California's Department of Motor Vehicles (DMV) says it suspended Cruise's autonomous vehicle deployment and driverless testing permit, ending efforts by the company for the time being to test the cars without safety drivers.
"Based upon the performance of the vehicles, the department determined the manufacturer's vehicles were not safe for the public's operation," the DMV says in a statement, citing "an unreasonable risk to public safety".
The DMV added that Cruise had "misrepresented any information related to the safety of the autonomous technology of its vehicles". The state agency said Cruise was allowed to challenge the suspension within five days. The company did not say if it planned to do so.

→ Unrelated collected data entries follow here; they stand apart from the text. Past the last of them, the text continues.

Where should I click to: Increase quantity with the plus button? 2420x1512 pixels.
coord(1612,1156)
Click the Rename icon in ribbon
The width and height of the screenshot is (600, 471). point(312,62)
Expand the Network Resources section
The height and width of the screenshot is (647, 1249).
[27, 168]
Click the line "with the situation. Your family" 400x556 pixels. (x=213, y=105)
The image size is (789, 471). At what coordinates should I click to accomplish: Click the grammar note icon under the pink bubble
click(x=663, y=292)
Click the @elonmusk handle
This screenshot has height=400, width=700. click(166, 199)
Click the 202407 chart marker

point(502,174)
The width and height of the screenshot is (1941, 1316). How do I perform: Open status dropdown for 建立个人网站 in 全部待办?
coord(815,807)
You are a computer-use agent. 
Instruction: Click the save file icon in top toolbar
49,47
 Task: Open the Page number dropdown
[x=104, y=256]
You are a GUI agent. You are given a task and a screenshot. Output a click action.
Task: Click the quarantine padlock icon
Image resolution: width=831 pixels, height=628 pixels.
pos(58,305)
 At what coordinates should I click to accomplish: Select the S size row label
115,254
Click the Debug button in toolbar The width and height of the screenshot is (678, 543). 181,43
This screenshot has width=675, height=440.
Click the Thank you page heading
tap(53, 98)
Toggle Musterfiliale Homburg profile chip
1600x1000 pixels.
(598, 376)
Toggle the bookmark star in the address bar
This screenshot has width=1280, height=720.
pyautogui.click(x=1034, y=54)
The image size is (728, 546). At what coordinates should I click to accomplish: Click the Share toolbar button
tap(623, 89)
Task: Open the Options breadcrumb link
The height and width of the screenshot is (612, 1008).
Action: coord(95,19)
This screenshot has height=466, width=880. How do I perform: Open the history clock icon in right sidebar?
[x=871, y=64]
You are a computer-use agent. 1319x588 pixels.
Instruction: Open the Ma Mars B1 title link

The suspension, following a series of accidents involving Cruise vehicles, is a major setback for the self-driving business that GM has called a major growth opportunity and to the autonomous vehicle (AV) industry. But unionised transit workers and other critics of robotaxis hailed the suspension, which was effective immediately.
"This could be a big blow to Cruise," says Bryant Walker Smith, a law professor at the University of South Carolina. "This plays into the narrative about the technology and the companies failing. The whole industry will suffer as a result."
Cruise says in a statement: "We will be pausing operations of our driverless AVs in San Francisco. Ultimately, we develop and deploy autonomous vehicles in an effort to save lives."
Cruise says the DMV was reviewing an October 2 incident, where one of its self-driving vehicles was braking but did not avoid hitting a pedestrian previously struck by a hit-and-run driver.
"When the AV tried to pull over, it continued before coming to a final stop, pulling the pedestrian forward. Our teams are currently doing an analysis to identify potential enhancements to the AV's response to this kind of extremely rare event," it added.
The DMV order said Cruise had not initially disclosed all video footage of the accident and stated: "Cruise's vehicles may lack the ability to respond in a safe and appropriate manner during incidents involving a pedestrian."
Cruise could not immediately be reached to comment on DMV report, and the company had not initially shared all videos of the incident.
GM executives have repeatedly called Cruise a giant growth opportunity, repeating that view during an earnings conference call on Tuesday before California's DMV announced its decision.
"We do believe that Cruise has tremendous opportunity to grow and expand," GM CEO Mary Barra told analysts. "We ... see tremendous upside opportunity and growth."
In her call before the ruling, Barra said Cruise robotaxis have better safety records than human drivers.
Critics of the self-driving technology pounced on the DMV decision.
The Transport Workers Union of America (TWU), which represents airline, railroad and transit workers and which has harshly criticised self-driving vehicles, says in a statement that companies like Cruise must meet measurable safety standards.
"Despite the propaganda pushed by tech executives, Cruise has shown the world that robots are incapable of even coming close to achieving the high standards human operators meet each and every day,” TWU President John Samuelsen says.